-- BEGIN Page extract --

You remember when Tinker Bell is very sick? (I think this might be a “book of the movie” from Disney?) The readers are all asked to say “I believe…” and Tinkerbell will get better. I remember this moment. I think in the theatre, were not all moviegoers asked to applaud? Eh. Whichever. I remember saying that “I believe” and, of course, she got better.
And I confess I’m tempted to see Gospel image the same way. “Do not fear, only believe.” You want to see the Father close his eyes and start saying, “I believe, I believe, I beleeeeeeeeeeeeeev!”
The Greek, of course, doesn’t say that. The Greek word, πιστευω - “pisteuo”, means “trust”. It’s offered in direct opposition to φοβεω - “phobeo”, meaning fear (from whence “phobia”). “Fear not: only trust,” says the Greek.
Fear Not. Only Trust.
The image of a fire walker comes to mind. It’s not as if they walk across chanting “Oh, this won’t hurt!” or with their eyes shut very tight saying “I’m walking on rose petals and cotton balls!” From my time in the modern Neo-pagan movement, I know that fire walkers don’t “do magic” to walk on fire. They just do it. They see themselves as finding a way to be one with fire, to walk and not be burnt not because of the strength of their “wooji-wooji” but because, there’s no reason for the fire to burn. They are acting with respect for the fire, as one wood with bees or electricity or anything else dangerous. When the time comes they trust the fire to act to them as they have towards it.
So must it have been for the man in the story whose daughter was so sick. How do you trust a man who says “She’s asleep” when all the evidence that meets your eyes says otherwise. It’s possible to read the verses literally and find more evidence of a miracle than we might know: “She’s not dead”, says Jesus. But Jesus in his supernatural wisdom knows something more than humans of that time: this coma only looks like death. Or to take the traditional reading - even now “all death is but sleep”. So Christians say things like “he fell asleep in the Lord” not out of fear of death but rather in trust. Now, even death itself is transformed into something not to be feared.

-- END Page extract --

■ **Problem to work on**: Carry the reflection on fear and trust forward from its last sentence. The lines that come next are separate material and are unrelated to the reflection above.

-- BEGIN Data shown --

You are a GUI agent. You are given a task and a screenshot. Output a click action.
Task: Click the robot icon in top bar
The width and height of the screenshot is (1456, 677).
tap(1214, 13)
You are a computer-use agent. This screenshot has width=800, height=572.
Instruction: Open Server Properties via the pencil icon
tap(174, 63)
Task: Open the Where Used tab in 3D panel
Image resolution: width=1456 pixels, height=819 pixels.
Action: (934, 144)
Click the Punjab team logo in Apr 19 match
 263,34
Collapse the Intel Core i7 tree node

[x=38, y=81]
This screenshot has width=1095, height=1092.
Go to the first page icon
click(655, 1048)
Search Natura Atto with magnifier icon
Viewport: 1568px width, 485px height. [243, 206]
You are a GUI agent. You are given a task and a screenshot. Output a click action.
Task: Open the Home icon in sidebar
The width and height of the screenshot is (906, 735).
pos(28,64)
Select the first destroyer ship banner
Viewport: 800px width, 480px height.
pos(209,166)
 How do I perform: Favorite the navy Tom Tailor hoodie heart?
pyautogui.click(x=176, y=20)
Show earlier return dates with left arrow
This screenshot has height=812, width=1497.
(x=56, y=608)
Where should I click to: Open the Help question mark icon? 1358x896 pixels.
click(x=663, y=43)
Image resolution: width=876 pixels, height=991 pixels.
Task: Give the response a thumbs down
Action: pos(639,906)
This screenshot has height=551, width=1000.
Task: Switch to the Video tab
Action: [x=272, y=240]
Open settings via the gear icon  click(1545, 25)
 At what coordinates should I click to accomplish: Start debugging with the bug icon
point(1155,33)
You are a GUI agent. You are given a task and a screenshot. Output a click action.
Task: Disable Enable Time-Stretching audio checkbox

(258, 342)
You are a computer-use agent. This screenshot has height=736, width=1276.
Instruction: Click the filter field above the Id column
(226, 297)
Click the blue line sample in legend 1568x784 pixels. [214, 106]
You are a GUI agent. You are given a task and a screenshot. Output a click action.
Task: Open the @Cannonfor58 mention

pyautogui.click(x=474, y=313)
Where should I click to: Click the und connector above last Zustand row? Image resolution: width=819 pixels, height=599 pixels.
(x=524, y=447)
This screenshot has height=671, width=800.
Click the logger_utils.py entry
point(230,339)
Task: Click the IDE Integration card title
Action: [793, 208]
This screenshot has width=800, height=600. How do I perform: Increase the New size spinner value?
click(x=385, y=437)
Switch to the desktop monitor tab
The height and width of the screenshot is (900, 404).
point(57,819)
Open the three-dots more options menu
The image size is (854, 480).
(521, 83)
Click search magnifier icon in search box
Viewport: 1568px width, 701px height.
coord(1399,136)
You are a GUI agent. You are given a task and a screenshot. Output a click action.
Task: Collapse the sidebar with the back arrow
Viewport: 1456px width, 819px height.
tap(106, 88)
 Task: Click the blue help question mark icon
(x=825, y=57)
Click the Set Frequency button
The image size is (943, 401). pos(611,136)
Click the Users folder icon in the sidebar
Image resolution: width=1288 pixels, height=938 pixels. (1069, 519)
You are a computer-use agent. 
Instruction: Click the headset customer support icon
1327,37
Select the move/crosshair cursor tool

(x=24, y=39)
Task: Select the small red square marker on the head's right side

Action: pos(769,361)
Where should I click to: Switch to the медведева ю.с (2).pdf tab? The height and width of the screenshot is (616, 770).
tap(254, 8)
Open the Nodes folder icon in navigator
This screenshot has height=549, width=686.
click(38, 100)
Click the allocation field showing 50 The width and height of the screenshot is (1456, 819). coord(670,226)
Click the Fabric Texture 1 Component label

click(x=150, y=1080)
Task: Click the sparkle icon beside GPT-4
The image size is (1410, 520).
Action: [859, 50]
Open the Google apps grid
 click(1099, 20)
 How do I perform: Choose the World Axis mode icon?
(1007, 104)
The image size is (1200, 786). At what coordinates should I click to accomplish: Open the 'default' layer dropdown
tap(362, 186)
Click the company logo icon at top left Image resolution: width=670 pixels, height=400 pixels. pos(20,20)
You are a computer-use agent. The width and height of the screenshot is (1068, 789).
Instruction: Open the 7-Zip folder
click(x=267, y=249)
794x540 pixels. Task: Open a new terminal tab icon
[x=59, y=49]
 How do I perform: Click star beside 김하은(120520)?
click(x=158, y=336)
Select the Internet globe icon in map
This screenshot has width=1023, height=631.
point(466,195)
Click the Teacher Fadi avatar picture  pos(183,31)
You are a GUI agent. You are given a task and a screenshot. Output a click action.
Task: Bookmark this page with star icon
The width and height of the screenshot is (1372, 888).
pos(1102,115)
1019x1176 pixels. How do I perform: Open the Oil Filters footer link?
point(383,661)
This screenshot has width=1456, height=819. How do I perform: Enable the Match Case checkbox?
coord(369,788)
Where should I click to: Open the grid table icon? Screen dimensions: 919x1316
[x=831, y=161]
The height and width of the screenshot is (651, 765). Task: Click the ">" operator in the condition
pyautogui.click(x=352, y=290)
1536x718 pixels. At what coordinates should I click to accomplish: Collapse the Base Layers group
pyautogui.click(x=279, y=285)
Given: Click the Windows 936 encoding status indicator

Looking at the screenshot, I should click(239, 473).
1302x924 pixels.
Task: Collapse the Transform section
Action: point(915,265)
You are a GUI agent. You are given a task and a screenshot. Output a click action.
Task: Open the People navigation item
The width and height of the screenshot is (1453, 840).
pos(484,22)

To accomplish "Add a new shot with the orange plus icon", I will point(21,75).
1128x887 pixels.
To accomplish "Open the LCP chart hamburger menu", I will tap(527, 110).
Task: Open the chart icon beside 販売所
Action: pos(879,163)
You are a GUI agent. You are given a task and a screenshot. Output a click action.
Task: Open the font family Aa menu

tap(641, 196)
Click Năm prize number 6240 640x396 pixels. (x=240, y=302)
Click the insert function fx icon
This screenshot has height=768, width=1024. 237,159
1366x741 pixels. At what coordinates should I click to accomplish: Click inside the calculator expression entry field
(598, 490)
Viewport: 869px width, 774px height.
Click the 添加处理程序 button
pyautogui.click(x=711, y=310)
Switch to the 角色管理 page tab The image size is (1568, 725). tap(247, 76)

-- END Data shown --

■ **Result of the exercise**:
And so I remember a funeral at the parish in San Francisco, when, slowly dancing, we bore the ashes of Gus to the columbarium by the font. The huge door (bearing an icon of the Risen Christ) was opened and Donald said, “In sure and certain hope of the Resurrection…” And we placed the ashes there in trust for that Final Day.
No fear: trust.
That’s where God takes us in Jesus. He tells us to let go of the fear and walk in trust: quest forward for God in the way that Jesus has already walked. The fire will not burn. Do not fear - trust. I wish I could get there. I’m often afraid of a God who will send me to hell for the slightest infraction. Oddly enough, this doesn’t make me want to “do better” it makes me want to bargain, to hide, to tell lies all in order to cover up those things that I’m sure God won’t like. Trust tells us to come to God and honestly admit our sinfulness. Trust tells us to walk in love with those whom God places in our lives - even when they are right scummy to us. Trust tells us not to worry about or judge or fear others but rather to love them - even when that love is not returned.
I wish I could get there. It’s far more realistic to expect from me a gut-level reaction based on fear: judgement, condemnation, hate, anger. I’m more likely to laugh at than to laugh with. More than “I wish…” I pray: and by God’s grace only, I’ll come to that place of trust. My experience so far has not been so, but I shall keep striving forward on the race set before me in sure and certain hope.
Shabbat Shalom!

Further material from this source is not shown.